> Exercise goal:
Would you print every entry exactly as it appears?

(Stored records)
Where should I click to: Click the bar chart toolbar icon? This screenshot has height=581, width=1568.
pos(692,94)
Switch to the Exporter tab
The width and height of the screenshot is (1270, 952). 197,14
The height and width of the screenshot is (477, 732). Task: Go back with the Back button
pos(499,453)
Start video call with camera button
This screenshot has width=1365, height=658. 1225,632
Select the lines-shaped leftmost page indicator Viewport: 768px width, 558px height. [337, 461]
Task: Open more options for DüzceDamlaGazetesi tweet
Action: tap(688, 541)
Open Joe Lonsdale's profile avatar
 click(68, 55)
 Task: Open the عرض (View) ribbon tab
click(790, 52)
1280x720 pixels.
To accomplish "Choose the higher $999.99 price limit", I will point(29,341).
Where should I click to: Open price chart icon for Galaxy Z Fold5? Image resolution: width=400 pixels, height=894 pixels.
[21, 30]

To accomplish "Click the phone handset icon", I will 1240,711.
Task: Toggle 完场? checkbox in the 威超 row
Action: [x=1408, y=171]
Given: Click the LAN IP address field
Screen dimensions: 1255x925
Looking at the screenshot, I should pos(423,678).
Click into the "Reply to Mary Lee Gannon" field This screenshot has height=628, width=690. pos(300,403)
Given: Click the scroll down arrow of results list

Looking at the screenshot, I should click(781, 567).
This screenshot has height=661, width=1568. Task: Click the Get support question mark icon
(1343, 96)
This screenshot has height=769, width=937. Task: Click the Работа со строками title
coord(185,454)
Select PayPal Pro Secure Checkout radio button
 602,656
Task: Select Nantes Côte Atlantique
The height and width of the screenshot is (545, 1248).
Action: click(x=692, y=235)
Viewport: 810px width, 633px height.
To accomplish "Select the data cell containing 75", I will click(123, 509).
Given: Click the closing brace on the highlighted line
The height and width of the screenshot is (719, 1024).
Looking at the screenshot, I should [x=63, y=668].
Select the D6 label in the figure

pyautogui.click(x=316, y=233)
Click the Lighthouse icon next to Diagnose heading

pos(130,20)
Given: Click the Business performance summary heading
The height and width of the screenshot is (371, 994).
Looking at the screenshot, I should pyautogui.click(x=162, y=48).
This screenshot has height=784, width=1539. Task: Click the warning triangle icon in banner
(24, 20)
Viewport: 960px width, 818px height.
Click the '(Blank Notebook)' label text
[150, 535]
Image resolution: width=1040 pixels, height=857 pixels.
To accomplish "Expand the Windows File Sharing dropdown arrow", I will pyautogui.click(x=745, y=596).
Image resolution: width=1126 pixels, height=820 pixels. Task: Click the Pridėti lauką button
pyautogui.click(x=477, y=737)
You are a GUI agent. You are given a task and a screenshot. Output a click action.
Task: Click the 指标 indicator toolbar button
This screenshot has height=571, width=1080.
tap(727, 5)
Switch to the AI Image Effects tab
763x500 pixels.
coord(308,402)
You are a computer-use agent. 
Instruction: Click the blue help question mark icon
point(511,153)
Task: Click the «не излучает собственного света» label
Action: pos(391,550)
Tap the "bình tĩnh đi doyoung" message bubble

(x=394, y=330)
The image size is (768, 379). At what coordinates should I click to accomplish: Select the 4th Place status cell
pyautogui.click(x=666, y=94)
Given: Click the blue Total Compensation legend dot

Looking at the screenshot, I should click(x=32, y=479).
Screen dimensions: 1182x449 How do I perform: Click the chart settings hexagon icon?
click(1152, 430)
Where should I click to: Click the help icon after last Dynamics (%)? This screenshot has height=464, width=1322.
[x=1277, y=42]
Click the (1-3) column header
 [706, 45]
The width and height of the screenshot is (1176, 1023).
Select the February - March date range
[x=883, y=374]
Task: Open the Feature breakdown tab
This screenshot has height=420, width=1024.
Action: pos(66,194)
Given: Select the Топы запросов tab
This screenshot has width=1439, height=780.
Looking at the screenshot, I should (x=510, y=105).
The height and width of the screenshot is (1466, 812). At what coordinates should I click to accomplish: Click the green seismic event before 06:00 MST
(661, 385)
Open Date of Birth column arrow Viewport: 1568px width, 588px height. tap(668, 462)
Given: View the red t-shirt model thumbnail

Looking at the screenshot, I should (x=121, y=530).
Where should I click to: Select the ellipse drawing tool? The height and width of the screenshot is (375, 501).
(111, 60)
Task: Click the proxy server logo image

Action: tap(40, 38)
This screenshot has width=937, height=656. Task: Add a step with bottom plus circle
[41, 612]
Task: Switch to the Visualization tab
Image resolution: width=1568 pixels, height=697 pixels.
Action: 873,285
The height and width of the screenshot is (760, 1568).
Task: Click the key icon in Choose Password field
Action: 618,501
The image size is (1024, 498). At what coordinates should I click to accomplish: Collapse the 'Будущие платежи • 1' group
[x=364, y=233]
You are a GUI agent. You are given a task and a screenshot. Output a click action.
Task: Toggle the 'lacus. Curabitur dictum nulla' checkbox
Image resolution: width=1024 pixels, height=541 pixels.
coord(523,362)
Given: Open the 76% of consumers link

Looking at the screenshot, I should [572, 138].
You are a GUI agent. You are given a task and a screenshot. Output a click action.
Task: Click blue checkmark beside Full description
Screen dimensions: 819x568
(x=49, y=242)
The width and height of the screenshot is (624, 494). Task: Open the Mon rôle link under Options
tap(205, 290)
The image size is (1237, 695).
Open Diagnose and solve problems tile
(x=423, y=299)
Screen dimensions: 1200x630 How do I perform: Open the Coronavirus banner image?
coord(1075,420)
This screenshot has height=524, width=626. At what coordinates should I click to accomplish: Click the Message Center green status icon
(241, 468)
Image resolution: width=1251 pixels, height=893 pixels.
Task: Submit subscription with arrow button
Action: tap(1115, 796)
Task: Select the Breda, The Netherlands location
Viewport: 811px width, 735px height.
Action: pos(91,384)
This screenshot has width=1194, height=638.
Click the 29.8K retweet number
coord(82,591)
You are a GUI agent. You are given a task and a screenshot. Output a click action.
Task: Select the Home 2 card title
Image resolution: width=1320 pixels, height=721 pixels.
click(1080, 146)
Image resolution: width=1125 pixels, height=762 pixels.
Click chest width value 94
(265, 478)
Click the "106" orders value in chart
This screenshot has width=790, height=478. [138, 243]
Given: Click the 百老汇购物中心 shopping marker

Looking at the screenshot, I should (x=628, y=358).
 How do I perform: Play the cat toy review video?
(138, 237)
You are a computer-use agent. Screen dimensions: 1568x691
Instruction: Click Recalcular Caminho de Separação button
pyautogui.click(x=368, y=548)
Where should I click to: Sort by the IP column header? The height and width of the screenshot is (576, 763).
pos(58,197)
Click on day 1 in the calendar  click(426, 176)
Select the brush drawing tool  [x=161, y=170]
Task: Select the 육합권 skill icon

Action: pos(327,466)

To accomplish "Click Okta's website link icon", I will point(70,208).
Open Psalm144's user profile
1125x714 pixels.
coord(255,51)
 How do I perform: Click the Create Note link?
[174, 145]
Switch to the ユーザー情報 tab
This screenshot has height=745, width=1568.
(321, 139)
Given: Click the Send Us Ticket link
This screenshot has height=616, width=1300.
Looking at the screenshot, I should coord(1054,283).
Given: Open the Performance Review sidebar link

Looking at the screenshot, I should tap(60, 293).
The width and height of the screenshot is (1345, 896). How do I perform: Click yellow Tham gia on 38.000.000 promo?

> Problem solution:
Where should I click to: Click the bar chart toolbar icon? This screenshot has height=581, width=1568.
pos(692,94)
Switch to the Exporter tab
The width and height of the screenshot is (1270, 952). 197,14
The height and width of the screenshot is (477, 732). Task: Go back with the Back button
pos(499,453)
Start video call with camera button
This screenshot has width=1365, height=658. 1225,632
Select the lines-shaped leftmost page indicator Viewport: 768px width, 558px height. [337, 461]
Task: Open more options for DüzceDamlaGazetesi tweet
Action: tap(688, 541)
Open Joe Lonsdale's profile avatar
 click(68, 55)
 Task: Open the عرض (View) ribbon tab
click(790, 52)
1280x720 pixels.
To accomplish "Choose the higher $999.99 price limit", I will point(29,341).
Where should I click to: Open price chart icon for Galaxy Z Fold5? Image resolution: width=400 pixels, height=894 pixels.
[21, 30]

To accomplish "Click the phone handset icon", I will 1240,711.
Task: Toggle 完场? checkbox in the 威超 row
Action: [x=1408, y=171]
Given: Click the LAN IP address field
Screen dimensions: 1255x925
Looking at the screenshot, I should pos(423,678).
Click into the "Reply to Mary Lee Gannon" field This screenshot has height=628, width=690. pos(300,403)
Given: Click the scroll down arrow of results list

Looking at the screenshot, I should click(781, 567).
This screenshot has height=661, width=1568. Task: Click the Get support question mark icon
(1343, 96)
This screenshot has height=769, width=937. Task: Click the Работа со строками title
coord(185,454)
Select PayPal Pro Secure Checkout radio button
 602,656
Task: Select Nantes Côte Atlantique
The height and width of the screenshot is (545, 1248).
Action: click(x=692, y=235)
Viewport: 810px width, 633px height.
To accomplish "Select the data cell containing 75", I will click(123, 509).
Given: Click the closing brace on the highlighted line
The height and width of the screenshot is (719, 1024).
Looking at the screenshot, I should [x=63, y=668].
Select the D6 label in the figure

pyautogui.click(x=316, y=233)
Click the Lighthouse icon next to Diagnose heading

pos(130,20)
Given: Click the Business performance summary heading
The height and width of the screenshot is (371, 994).
Looking at the screenshot, I should pyautogui.click(x=162, y=48).
This screenshot has height=784, width=1539. Task: Click the warning triangle icon in banner
(24, 20)
Viewport: 960px width, 818px height.
Click the '(Blank Notebook)' label text
[150, 535]
Image resolution: width=1040 pixels, height=857 pixels.
To accomplish "Expand the Windows File Sharing dropdown arrow", I will pyautogui.click(x=745, y=596).
Image resolution: width=1126 pixels, height=820 pixels. Task: Click the Pridėti lauką button
pyautogui.click(x=477, y=737)
You are a GUI agent. You are given a task and a screenshot. Output a click action.
Task: Click the 指标 indicator toolbar button
This screenshot has height=571, width=1080.
tap(727, 5)
Switch to the AI Image Effects tab
763x500 pixels.
coord(308,402)
You are a computer-use agent. 
Instruction: Click the blue help question mark icon
point(511,153)
Task: Click the «не излучает собственного света» label
Action: pos(391,550)
Tap the "bình tĩnh đi doyoung" message bubble

(x=394, y=330)
The image size is (768, 379). At what coordinates should I click to accomplish: Select the 4th Place status cell
pyautogui.click(x=666, y=94)
Given: Click the blue Total Compensation legend dot

Looking at the screenshot, I should click(x=32, y=479).
Screen dimensions: 1182x449 How do I perform: Click the chart settings hexagon icon?
click(1152, 430)
Where should I click to: Click the help icon after last Dynamics (%)? This screenshot has height=464, width=1322.
[x=1277, y=42]
Click the (1-3) column header
 [706, 45]
The width and height of the screenshot is (1176, 1023).
Select the February - March date range
[x=883, y=374]
Task: Open the Feature breakdown tab
This screenshot has height=420, width=1024.
Action: pos(66,194)
Given: Select the Топы запросов tab
This screenshot has width=1439, height=780.
Looking at the screenshot, I should (x=510, y=105).
The height and width of the screenshot is (1466, 812). At what coordinates should I click to accomplish: Click the green seismic event before 06:00 MST
(661, 385)
Open Date of Birth column arrow Viewport: 1568px width, 588px height. tap(668, 462)
Given: View the red t-shirt model thumbnail

Looking at the screenshot, I should (x=121, y=530).
Where should I click to: Select the ellipse drawing tool? The height and width of the screenshot is (375, 501).
(111, 60)
Task: Click the proxy server logo image

Action: tap(40, 38)
This screenshot has width=937, height=656. Task: Add a step with bottom plus circle
[41, 612]
Task: Switch to the Visualization tab
Image resolution: width=1568 pixels, height=697 pixels.
Action: 873,285
The height and width of the screenshot is (760, 1568).
Task: Click the key icon in Choose Password field
Action: 618,501
The image size is (1024, 498). At what coordinates should I click to accomplish: Collapse the 'Будущие платежи • 1' group
[x=364, y=233]
You are a GUI agent. You are given a task and a screenshot. Output a click action.
Task: Toggle the 'lacus. Curabitur dictum nulla' checkbox
Image resolution: width=1024 pixels, height=541 pixels.
coord(523,362)
Given: Open the 76% of consumers link

Looking at the screenshot, I should [572, 138].
You are a GUI agent. You are given a task and a screenshot. Output a click action.
Task: Click blue checkmark beside Full description
Screen dimensions: 819x568
(x=49, y=242)
The width and height of the screenshot is (624, 494). Task: Open the Mon rôle link under Options
tap(205, 290)
The image size is (1237, 695).
Open Diagnose and solve problems tile
(x=423, y=299)
Screen dimensions: 1200x630 How do I perform: Open the Coronavirus banner image?
coord(1075,420)
This screenshot has height=524, width=626. At what coordinates should I click to accomplish: Click the Message Center green status icon
(241, 468)
Image resolution: width=1251 pixels, height=893 pixels.
Task: Submit subscription with arrow button
Action: tap(1115, 796)
Task: Select the Breda, The Netherlands location
Viewport: 811px width, 735px height.
Action: pos(91,384)
This screenshot has width=1194, height=638.
Click the 29.8K retweet number
coord(82,591)
You are a GUI agent. You are given a task and a screenshot. Output a click action.
Task: Select the Home 2 card title
Image resolution: width=1320 pixels, height=721 pixels.
click(1080, 146)
Image resolution: width=1125 pixels, height=762 pixels.
Click chest width value 94
(265, 478)
Click the "106" orders value in chart
This screenshot has width=790, height=478. [138, 243]
Given: Click the 百老汇购物中心 shopping marker

Looking at the screenshot, I should (x=628, y=358).
 How do I perform: Play the cat toy review video?
(138, 237)
You are a computer-use agent. Screen dimensions: 1568x691
Instruction: Click Recalcular Caminho de Separação button
pyautogui.click(x=368, y=548)
Where should I click to: Sort by the IP column header? The height and width of the screenshot is (576, 763).
pos(58,197)
Click on day 1 in the calendar  click(426, 176)
Select the brush drawing tool  [x=161, y=170]
Task: Select the 육합권 skill icon

Action: pos(327,466)

To accomplish "Click Okta's website link icon", I will point(70,208).
Open Psalm144's user profile
1125x714 pixels.
coord(255,51)
 How do I perform: Click the Create Note link?
[174, 145]
Switch to the ユーザー情報 tab
This screenshot has height=745, width=1568.
(321, 139)
Given: Click the Send Us Ticket link
This screenshot has height=616, width=1300.
Looking at the screenshot, I should coord(1054,283).
Given: Open the Performance Review sidebar link

Looking at the screenshot, I should tap(60, 293).
The width and height of the screenshot is (1345, 896). How do I perform: Click yellow Tham gia on 38.000.000 promo?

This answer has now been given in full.